• Task to complete
Each record below should be returned exactly, with its pictures left out.

[Records from a data source]
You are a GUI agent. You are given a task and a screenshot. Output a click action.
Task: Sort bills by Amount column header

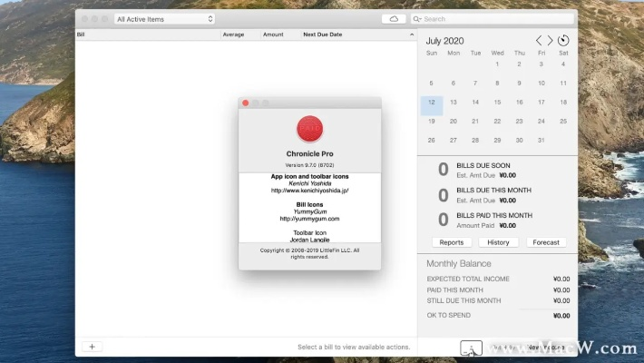point(273,34)
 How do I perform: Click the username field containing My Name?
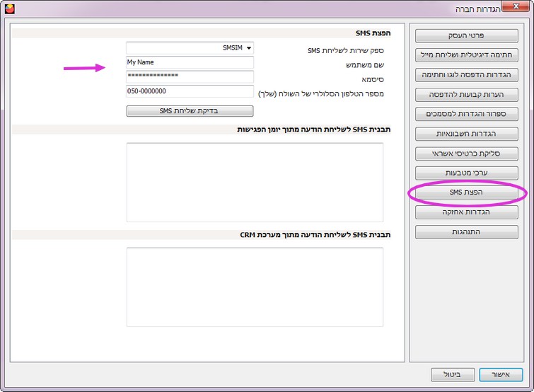pyautogui.click(x=190, y=62)
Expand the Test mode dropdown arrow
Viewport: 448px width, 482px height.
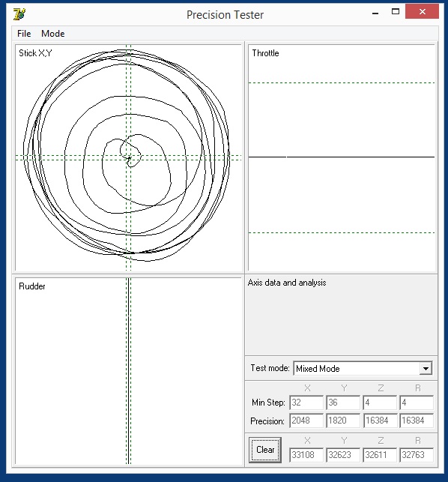coord(426,369)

• Output for this exercise
You are a GUI agent. You are given a task and a screenshot. Output a click action.
Task: Sort bills by Amount column header

point(273,34)
 How do I perform: Click the username field containing My Name?
pyautogui.click(x=190, y=62)
Expand the Test mode dropdown arrow
Viewport: 448px width, 482px height.
coord(426,369)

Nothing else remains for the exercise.